However, in damp conditions almost every one of those 500+ ponies is unusable unless you have balls as big as planets or enjoy driving sideways alot. In the dry the M5/6 is fantastic but i don't live in Dubai so half the year my roads are not dry. Also worth noting a new M6 with the must have options is still over £40K more than a new GT-R as you're looking at a bill of £90K & if all boxes ticked you can take that bill over £100K.


----------



## Steve (Sep 21, 2001)

iDrives ??? Dont you just hate them !!!


----------



## ScottyB (Jun 9, 2009)

Steve said:


> iDrives ??? Dont you just hate them !!!


I just knew Clarkson was a member on here bring back Steve all is forgiven


----------



## CSL (Jan 18, 2007)

I prefer my BMW 535d MSport as an everyday drive and motorway cruiser than my GTR....... its just soooo much more comfortable and the i-drive is simply stunning once you've mastered it  The M5 & M6 are massively capable cars and beautiful to drive BUT so bloody expensive 

My GTR is my wild side, a fabulous car and great fun to drive. Much more fun than my GT3 (now sold) An all round gorgeous monster 

The report was rubbish and don't take their comments to heart guys.


----------



## Robbie J (Jan 8, 2005)

coming down the m3 and a316 i had the bmw x6 up my backside around 2 feet from my bumper indicating right!

there was a car in front of me so where was I supposed to go? the car shifted in front and i left him behind 

as I turn right later on a roundabout he gave me a look, why i just don't know!


----------



## David.Yu (Jun 28, 2001)

TomTom said:


> I think the guy who wrote the story actually owns the M6, thats why it says " who shouted fix? at the bottom or cause its in the PH stable.
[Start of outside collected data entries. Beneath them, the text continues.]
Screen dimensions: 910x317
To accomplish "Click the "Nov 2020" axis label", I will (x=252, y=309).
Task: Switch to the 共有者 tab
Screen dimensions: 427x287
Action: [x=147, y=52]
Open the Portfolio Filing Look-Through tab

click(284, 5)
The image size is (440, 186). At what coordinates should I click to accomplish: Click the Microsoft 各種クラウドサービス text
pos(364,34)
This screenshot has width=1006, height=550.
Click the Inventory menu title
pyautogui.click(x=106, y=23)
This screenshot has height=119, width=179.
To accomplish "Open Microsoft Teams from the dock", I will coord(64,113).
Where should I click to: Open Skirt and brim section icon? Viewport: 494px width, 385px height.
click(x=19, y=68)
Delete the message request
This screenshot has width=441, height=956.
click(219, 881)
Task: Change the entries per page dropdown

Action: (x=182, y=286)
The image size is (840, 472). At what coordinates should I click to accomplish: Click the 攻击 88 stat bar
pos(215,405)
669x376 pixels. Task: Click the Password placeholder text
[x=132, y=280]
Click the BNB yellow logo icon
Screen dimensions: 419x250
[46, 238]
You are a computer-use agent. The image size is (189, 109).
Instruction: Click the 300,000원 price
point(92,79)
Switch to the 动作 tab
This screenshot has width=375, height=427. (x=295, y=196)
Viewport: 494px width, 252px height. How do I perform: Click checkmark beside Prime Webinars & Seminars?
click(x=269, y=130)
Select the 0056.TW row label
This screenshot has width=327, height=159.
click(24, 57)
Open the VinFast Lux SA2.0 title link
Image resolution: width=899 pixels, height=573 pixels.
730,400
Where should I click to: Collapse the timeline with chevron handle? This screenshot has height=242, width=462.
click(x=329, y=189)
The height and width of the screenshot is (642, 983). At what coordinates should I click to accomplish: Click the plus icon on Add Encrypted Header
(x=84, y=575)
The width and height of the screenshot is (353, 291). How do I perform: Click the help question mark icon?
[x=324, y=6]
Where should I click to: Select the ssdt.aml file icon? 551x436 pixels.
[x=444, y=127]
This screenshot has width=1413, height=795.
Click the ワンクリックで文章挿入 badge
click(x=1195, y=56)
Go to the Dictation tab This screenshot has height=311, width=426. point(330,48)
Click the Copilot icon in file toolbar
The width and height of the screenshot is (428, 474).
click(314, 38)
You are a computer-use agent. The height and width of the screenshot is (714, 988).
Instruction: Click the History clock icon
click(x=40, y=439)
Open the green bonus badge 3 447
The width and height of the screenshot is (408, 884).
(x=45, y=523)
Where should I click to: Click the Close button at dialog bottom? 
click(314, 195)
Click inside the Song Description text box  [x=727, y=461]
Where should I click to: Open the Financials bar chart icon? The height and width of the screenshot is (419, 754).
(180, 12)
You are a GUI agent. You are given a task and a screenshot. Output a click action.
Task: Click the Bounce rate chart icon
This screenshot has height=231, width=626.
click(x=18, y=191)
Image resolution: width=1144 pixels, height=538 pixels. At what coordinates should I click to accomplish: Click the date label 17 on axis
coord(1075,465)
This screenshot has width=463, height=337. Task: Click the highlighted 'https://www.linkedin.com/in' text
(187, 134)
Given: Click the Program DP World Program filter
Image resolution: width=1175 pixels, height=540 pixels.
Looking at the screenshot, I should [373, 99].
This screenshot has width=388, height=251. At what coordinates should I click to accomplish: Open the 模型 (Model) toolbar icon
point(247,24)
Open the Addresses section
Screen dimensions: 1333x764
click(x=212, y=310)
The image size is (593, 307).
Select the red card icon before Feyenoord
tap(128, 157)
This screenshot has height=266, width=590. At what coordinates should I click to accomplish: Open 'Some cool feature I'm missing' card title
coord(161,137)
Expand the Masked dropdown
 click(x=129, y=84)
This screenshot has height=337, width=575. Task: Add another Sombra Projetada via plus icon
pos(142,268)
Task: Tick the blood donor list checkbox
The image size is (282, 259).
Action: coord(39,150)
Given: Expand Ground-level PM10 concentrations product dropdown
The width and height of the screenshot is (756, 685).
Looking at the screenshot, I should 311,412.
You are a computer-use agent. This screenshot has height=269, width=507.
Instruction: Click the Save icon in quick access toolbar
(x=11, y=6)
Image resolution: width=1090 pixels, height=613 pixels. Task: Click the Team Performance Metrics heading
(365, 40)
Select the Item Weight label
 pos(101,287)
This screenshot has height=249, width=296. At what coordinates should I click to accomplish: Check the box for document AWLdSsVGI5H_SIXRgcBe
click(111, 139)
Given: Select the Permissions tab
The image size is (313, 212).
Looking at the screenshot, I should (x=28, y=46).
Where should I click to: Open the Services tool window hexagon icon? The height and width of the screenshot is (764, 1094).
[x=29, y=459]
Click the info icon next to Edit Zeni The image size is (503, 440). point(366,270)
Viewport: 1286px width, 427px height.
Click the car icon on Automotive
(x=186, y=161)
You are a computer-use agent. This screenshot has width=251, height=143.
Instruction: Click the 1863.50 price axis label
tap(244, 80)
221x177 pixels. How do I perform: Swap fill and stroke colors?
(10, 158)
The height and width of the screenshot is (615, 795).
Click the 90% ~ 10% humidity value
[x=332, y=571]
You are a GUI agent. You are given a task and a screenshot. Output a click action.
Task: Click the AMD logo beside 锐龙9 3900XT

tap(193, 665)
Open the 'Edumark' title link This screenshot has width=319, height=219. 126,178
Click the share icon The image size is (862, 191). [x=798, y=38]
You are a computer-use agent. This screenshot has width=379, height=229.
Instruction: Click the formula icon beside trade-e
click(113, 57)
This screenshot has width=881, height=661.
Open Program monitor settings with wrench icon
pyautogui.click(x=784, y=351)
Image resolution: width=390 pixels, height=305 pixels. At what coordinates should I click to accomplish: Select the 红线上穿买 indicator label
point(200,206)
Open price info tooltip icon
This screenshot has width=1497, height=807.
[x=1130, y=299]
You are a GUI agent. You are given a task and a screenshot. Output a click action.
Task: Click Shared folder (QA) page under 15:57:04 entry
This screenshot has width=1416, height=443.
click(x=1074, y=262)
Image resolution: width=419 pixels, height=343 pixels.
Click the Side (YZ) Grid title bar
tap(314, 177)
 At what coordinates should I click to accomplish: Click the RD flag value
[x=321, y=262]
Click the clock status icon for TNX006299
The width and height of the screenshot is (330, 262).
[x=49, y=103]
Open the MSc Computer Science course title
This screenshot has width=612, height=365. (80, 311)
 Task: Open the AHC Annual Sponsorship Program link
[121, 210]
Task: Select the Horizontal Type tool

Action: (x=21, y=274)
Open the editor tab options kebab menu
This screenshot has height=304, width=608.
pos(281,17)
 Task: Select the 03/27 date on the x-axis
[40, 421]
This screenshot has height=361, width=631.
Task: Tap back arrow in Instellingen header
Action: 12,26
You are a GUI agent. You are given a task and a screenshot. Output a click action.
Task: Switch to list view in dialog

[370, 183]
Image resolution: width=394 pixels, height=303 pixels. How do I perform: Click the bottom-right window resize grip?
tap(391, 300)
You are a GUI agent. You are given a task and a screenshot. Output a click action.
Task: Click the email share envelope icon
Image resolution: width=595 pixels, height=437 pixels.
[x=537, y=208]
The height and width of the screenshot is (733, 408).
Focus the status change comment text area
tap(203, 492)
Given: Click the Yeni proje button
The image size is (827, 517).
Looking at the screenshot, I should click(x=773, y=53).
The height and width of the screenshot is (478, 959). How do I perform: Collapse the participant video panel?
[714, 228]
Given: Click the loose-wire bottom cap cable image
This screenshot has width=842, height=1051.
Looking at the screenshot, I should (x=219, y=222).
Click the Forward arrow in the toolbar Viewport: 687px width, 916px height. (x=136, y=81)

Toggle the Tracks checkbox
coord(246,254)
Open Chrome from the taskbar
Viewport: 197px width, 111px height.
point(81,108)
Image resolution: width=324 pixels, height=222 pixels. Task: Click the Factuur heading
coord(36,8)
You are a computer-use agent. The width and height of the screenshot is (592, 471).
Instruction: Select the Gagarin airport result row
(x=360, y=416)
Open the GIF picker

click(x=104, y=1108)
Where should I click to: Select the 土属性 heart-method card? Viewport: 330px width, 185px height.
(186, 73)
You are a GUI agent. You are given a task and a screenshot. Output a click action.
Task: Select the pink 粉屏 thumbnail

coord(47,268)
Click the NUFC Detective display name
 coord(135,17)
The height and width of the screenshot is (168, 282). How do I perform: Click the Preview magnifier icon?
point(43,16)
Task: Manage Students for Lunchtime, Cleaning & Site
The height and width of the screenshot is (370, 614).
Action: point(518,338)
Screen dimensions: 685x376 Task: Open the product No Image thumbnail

No Chris is running the M6 as a long term test car, I don't believe it is his own car. He's the Editor of Pistonheads.

Can't think that many people would consider one or the other. As stated in the article, the M6 is a fast GT car whereas the GT-R is a bit of a turbonutterbastard. 
It can do the cruising thing, but is really much happier being flung around corners.


----------



## R35Bren (Apr 4, 2008)

Robbie J said:


> there was a car in front of me so where was I supposed to go?


I find 1sec at 100% brakes usually reminds them to back off.


----------